La Facultad de Ciencias del Mar y de Recursos Naturales de la Universidad de Valparaíso se convirtió en el escenario de una interesante exhibición titulada “Bosques de Agua: transitando por el mundo de las algas”, que se llevó a cabo entre el 10 y el 13 de marzo. Esta muestra artística y científica, destinada a profundizar en el ecosistema del huiro flotador, congregó a más de un centenar de visitantes en su primer día, todos interesados en conocer más sobre una de las algas más grandes y fundamentales para la biodiversidad marina. El evento, que contó con acceso gratuito, invitó a la comunidad a explorar simbólicamente un bosque submarino, ilustrando la rica diversidad de especies que habitan en estos ecosistemas.

La exhibición fue el resultado del trabajo conjunto de la ilustradora Francisca Sandoval y la escultora Constanza Riveros, quienes abordaron el tema a través de la cerámica y la ilustración. Sandoval destacó la importancia de su proyecto al señalar que muchas personas ven el huiro flotador como un mero elemento inerte en la playa, sin entender que representa un ecosistema lleno de vida. «Nuestro objetivo es abrir la curiosidad del público y mostrar que hay un mundo subacuático vibrante detrás de lo que parece ser solo un alga», comentó la artista, enfatizando que el arte puede actuar como un puente entre la ciencia y la ciudadanía.

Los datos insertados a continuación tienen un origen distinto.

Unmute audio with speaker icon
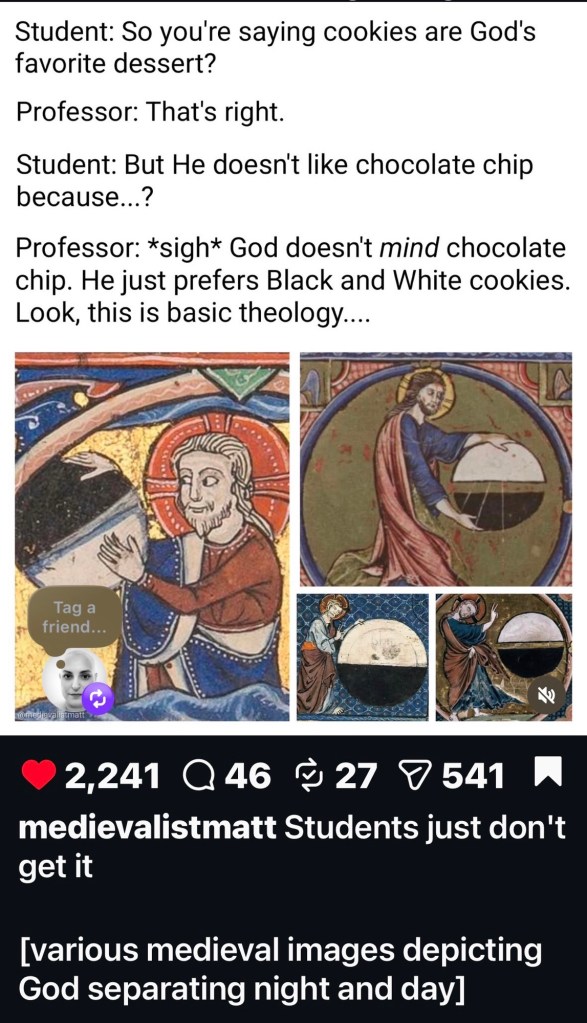The height and width of the screenshot is (1023, 587). [547, 695]
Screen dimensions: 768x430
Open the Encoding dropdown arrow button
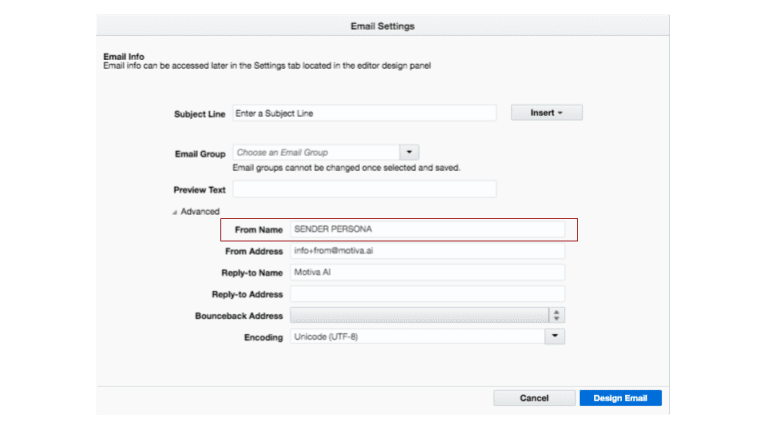[555, 337]
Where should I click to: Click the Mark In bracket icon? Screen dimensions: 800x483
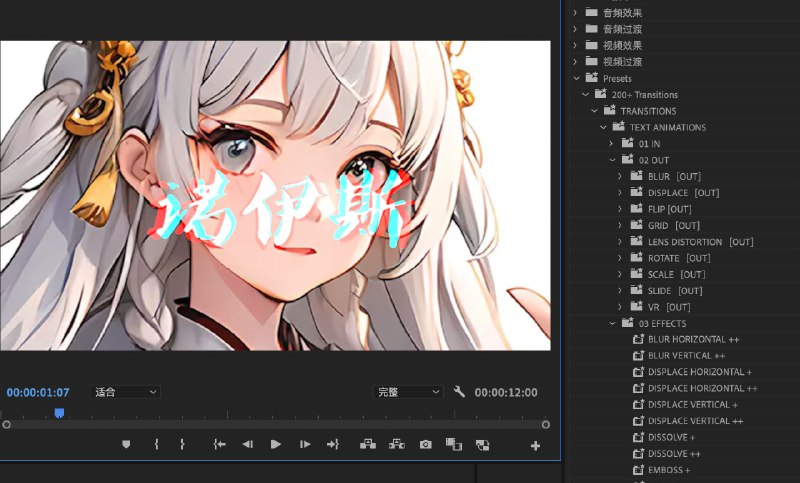[x=156, y=444]
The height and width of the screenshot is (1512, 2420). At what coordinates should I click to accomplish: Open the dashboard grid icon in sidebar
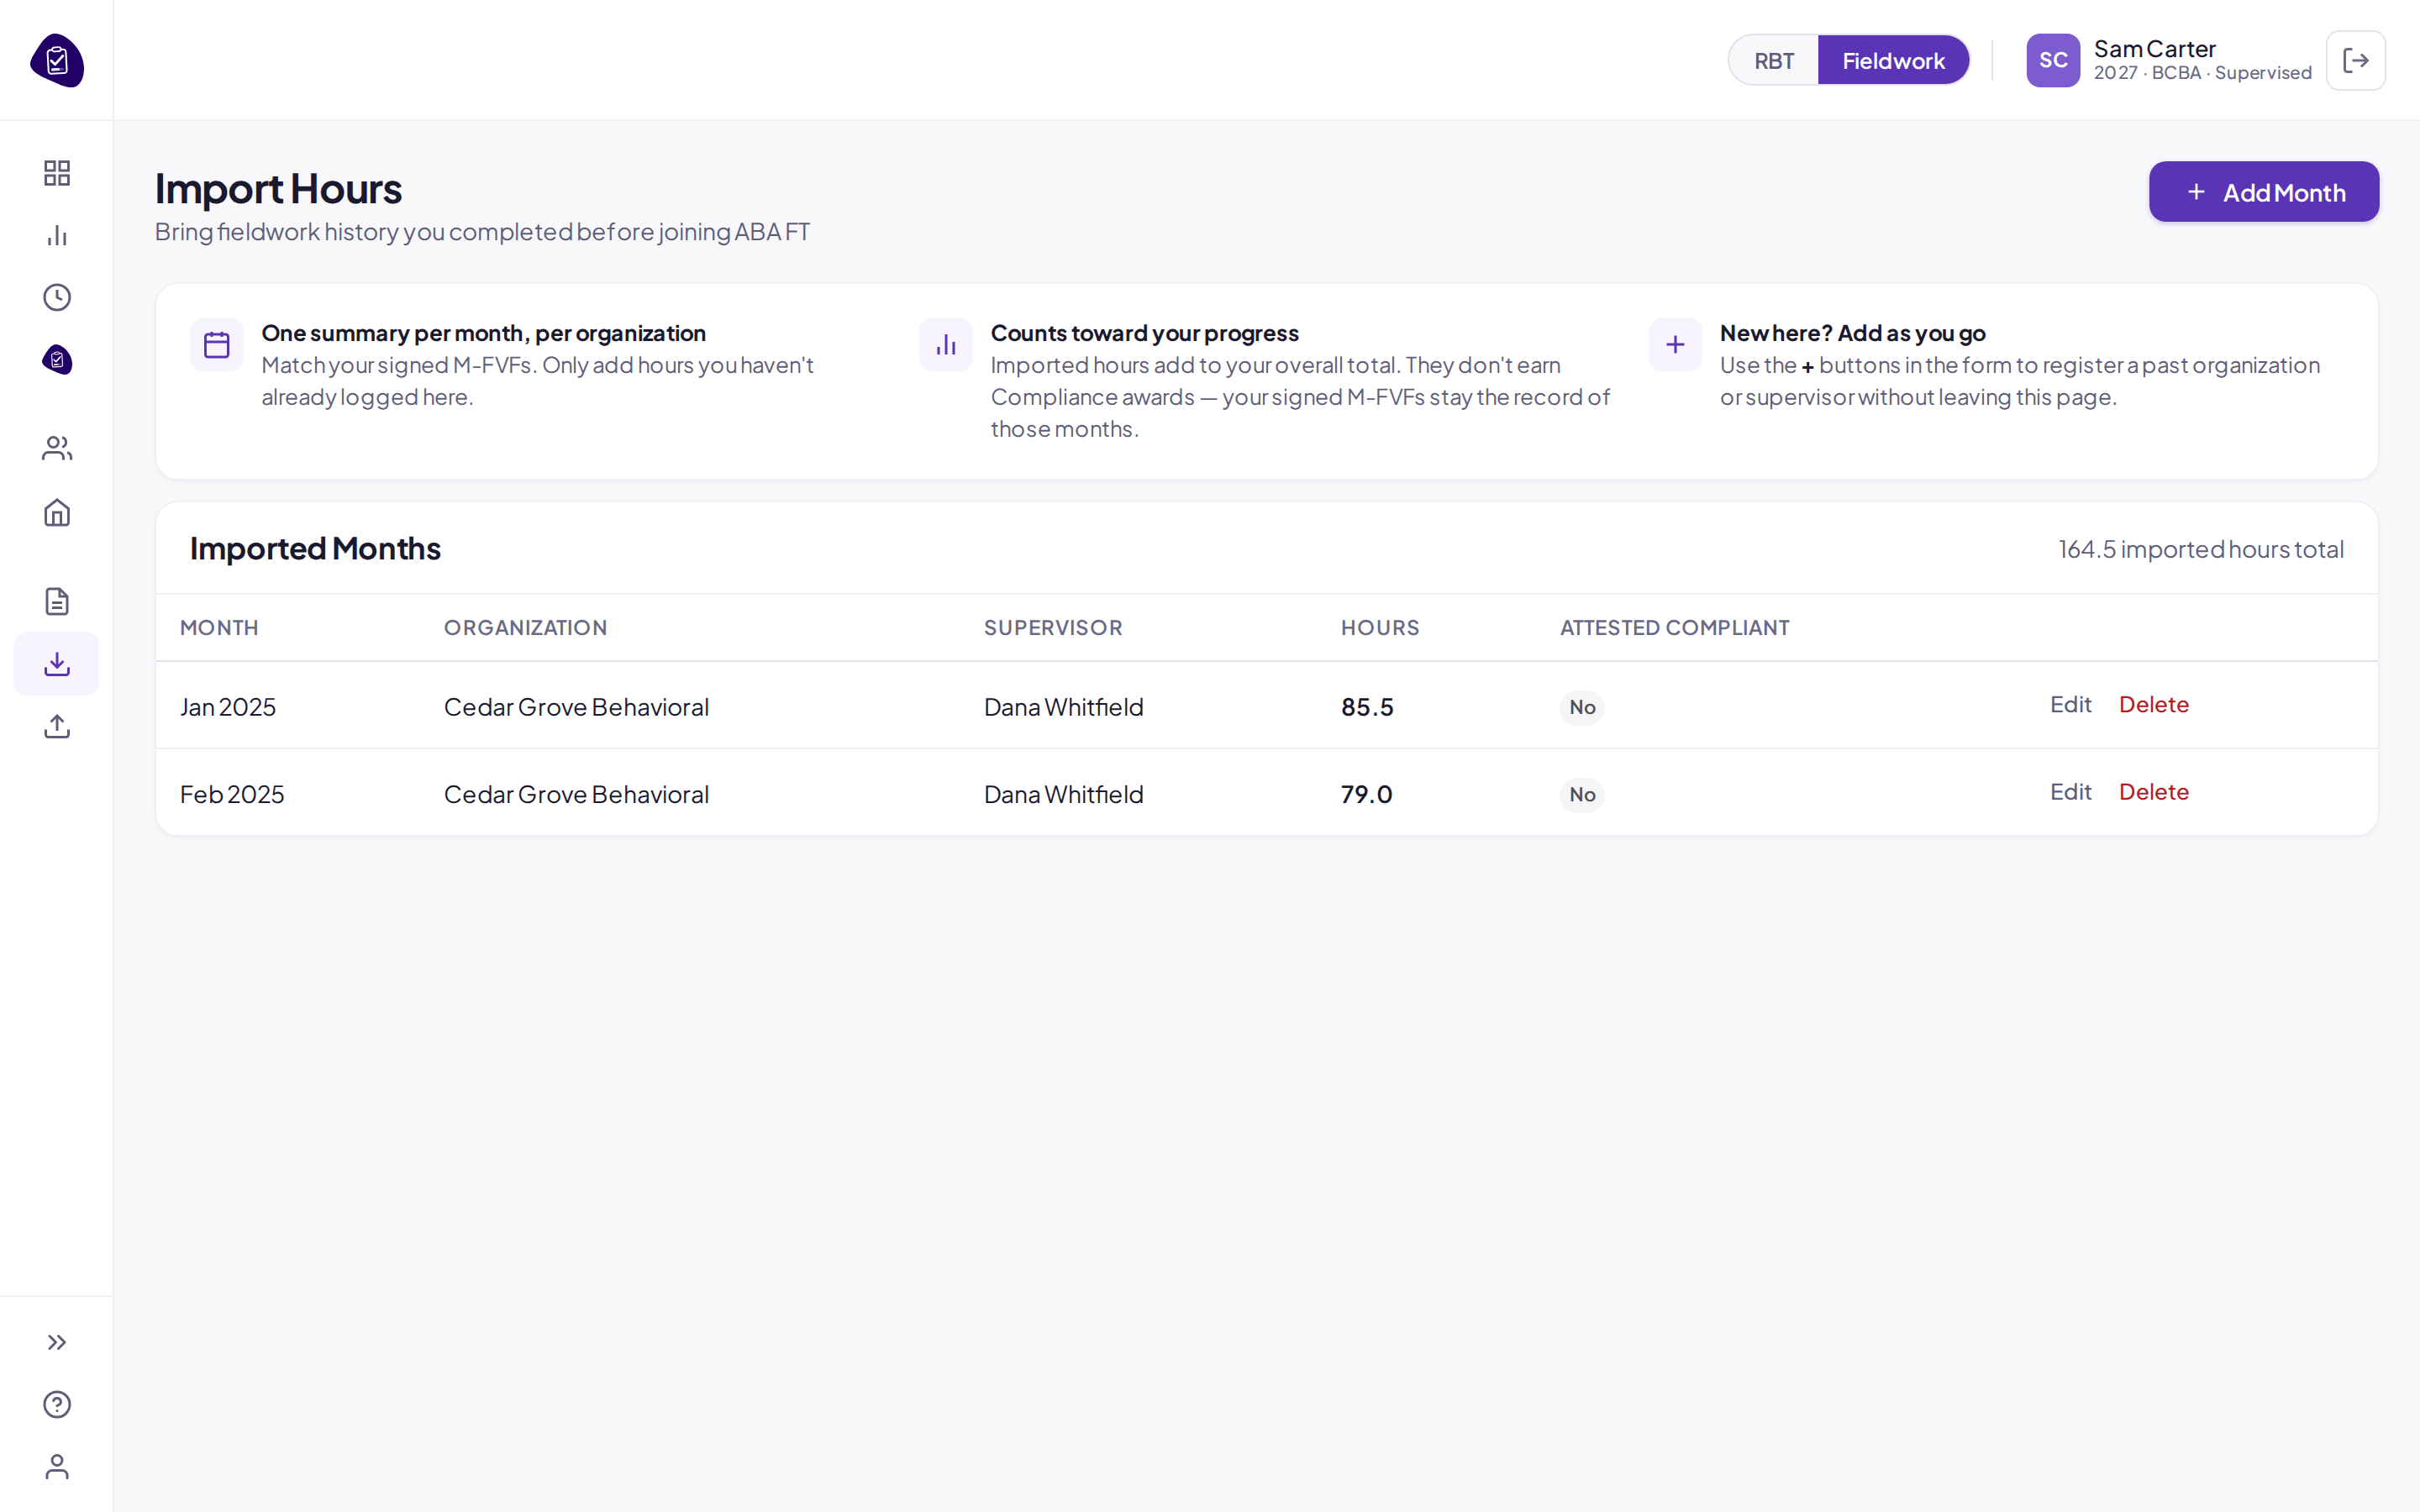pyautogui.click(x=57, y=173)
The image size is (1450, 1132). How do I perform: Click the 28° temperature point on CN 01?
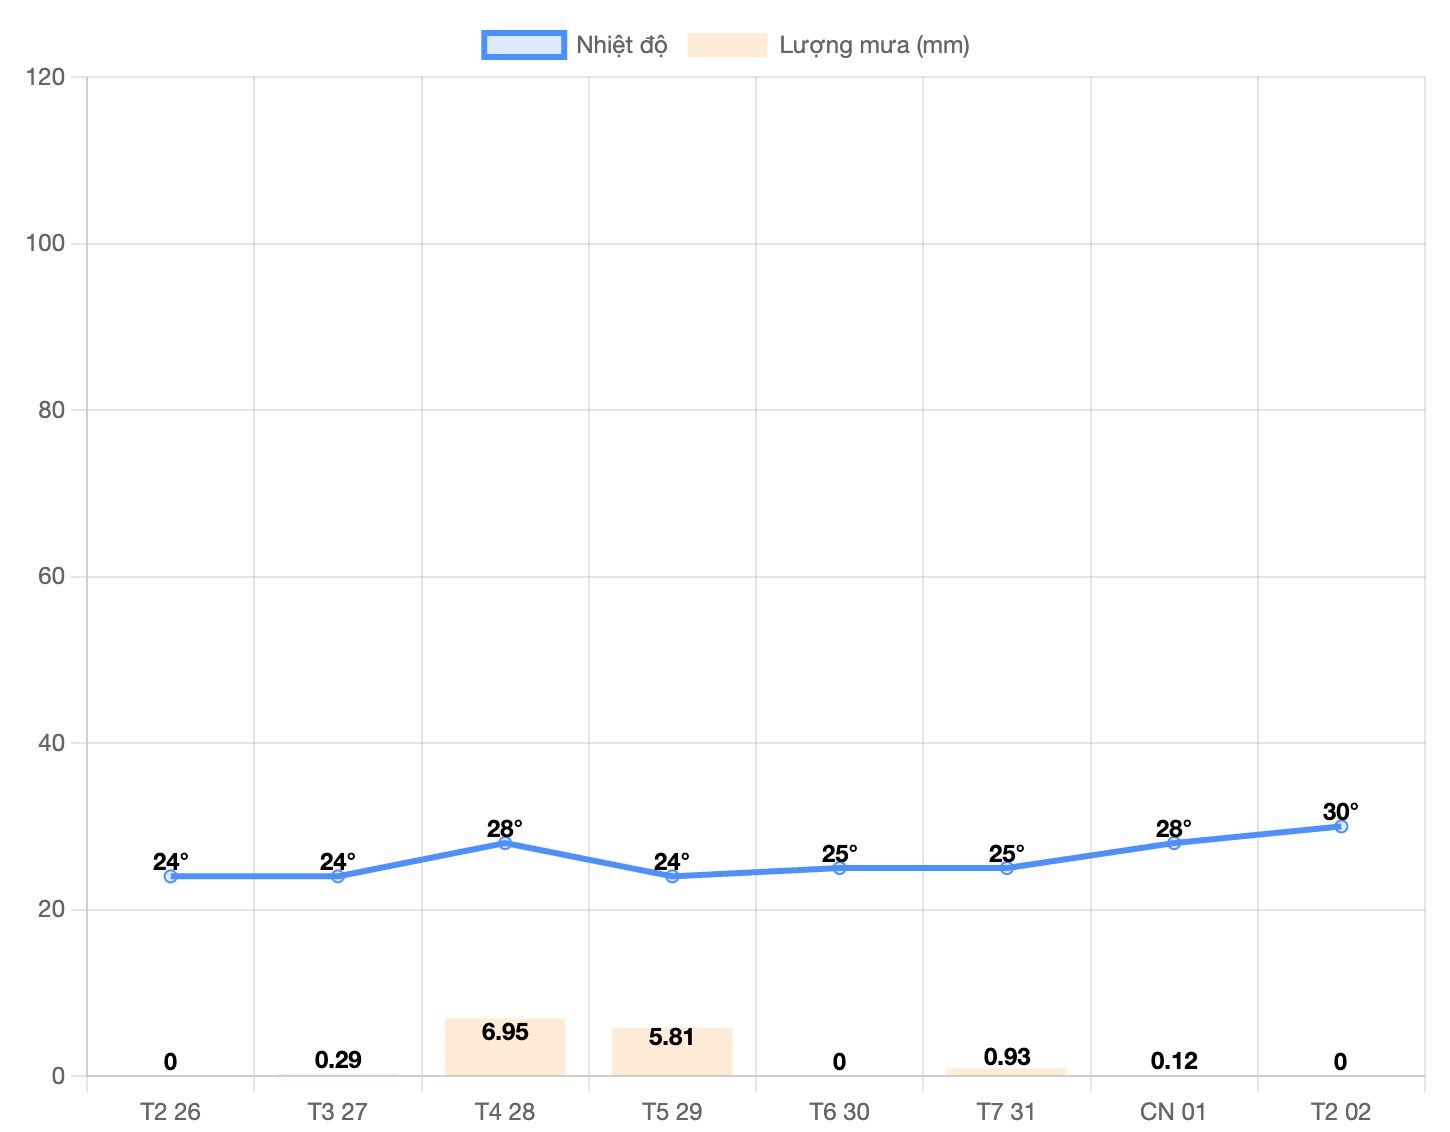(x=1174, y=843)
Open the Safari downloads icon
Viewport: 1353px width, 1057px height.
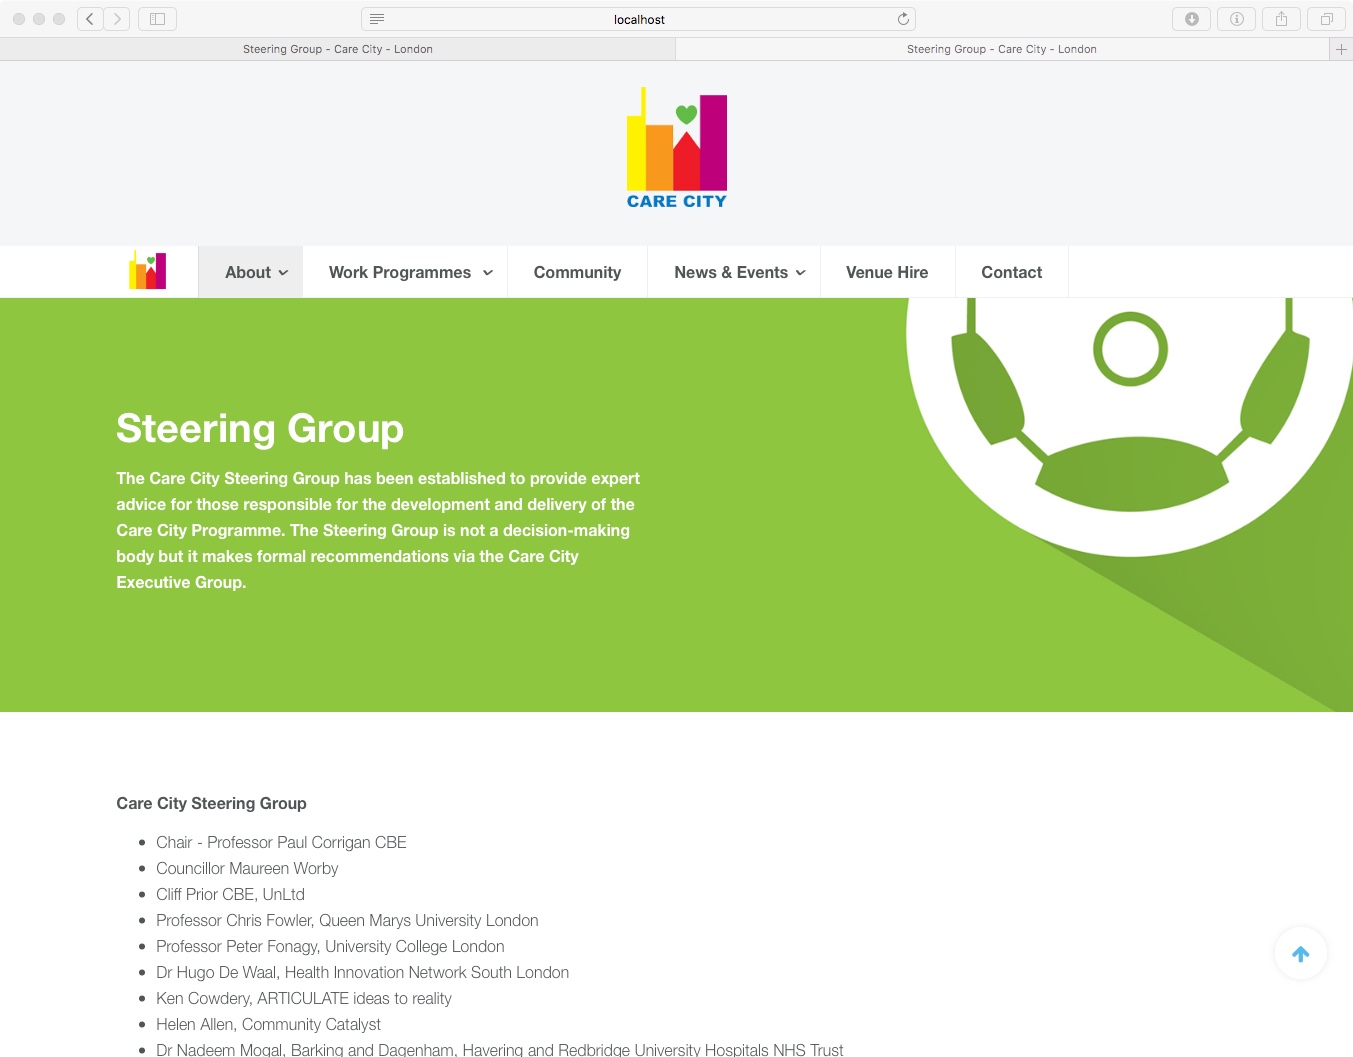[x=1191, y=19]
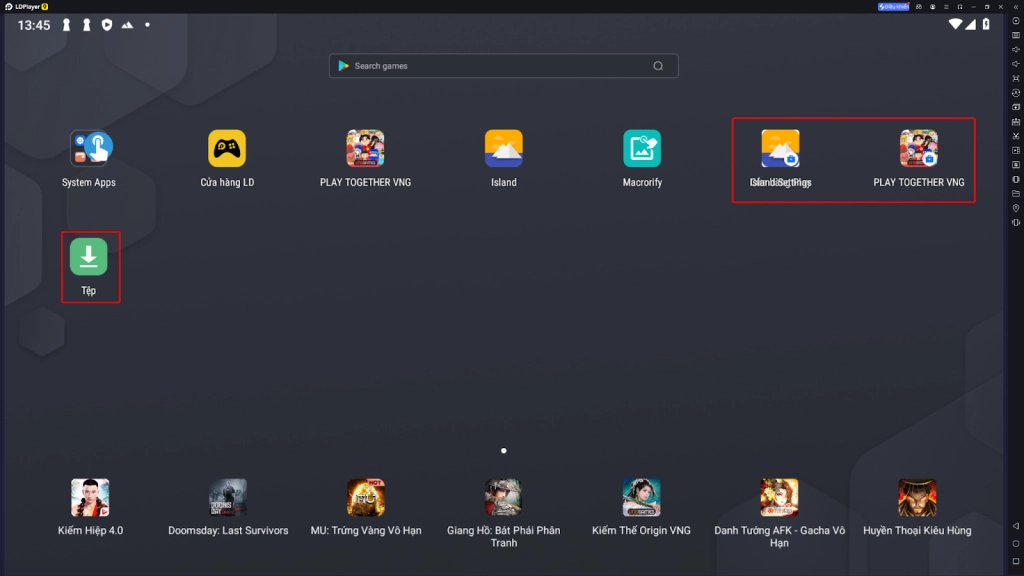This screenshot has width=1024, height=576.
Task: Launch Kiếm Thế Origin VNG game
Action: point(641,497)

La exposición también se benefició de la asesoría de la académica Pilar Muñoz, quien reforzó la relevancia de las algas en los ecosistemas marinos. Según Muñoz, el huiro flotador no solo es el organismo más grande del océano, sino que también juega un papel crucial en el equilibrio ecológico del planeta. «Estos bosques submarinos son vitales por sus contribuciones en la captación de dióxido de carbono y la producción de oxígeno. Además, son hogar y fuente de alimento para numerosas especies», explicó la investigadora, quien enfatizó la necesidad de educar al público sobre la importancia del mundo marino y sus habitantes invisibles.

Los visitantes de la muestra, incluidos estudiantes, profesores y familias, elogiaron tanto la experiencia inmersiva como la combinación de arte y ciencia. Carlos Iglesias y Eliana Ogaz, educadores que asistieron por casualidad, comentaron sobre la satisfacción de haber descubierto la complejidad del huiro flotador y su ecosistema. Martina Robles, una joven interesada en la Biología Marina, destacó lo entretenido de la exposición, reafirmando su pasión por el mar. «Experiencias como esta son fundamentales para inspirar a las nuevas generaciones a explorar y valorar la vida marina», concluyó.

Siguiendo su exitosa presentación en Valparaíso, la exhibición está diseñada para ser itinerante, con planes de visitaciones a diferentes localidades, comenzando por la Escuela del Océano de Pichilemu a finales de marzo. Las creadoras esperan que esta exhibición no solo informe, sino que también fomente un compromiso activo con la conservación de los ecosistemas marinos. «Al acercar el arte a la ciencia, queremos despertar un sentido de conexión con el mar, elemento vital para el planeta. Si logramos que más personas se interesen y se preocupen por las algas, habremos cumplido nuestro objetivo», concluyó Francisca Sandoval.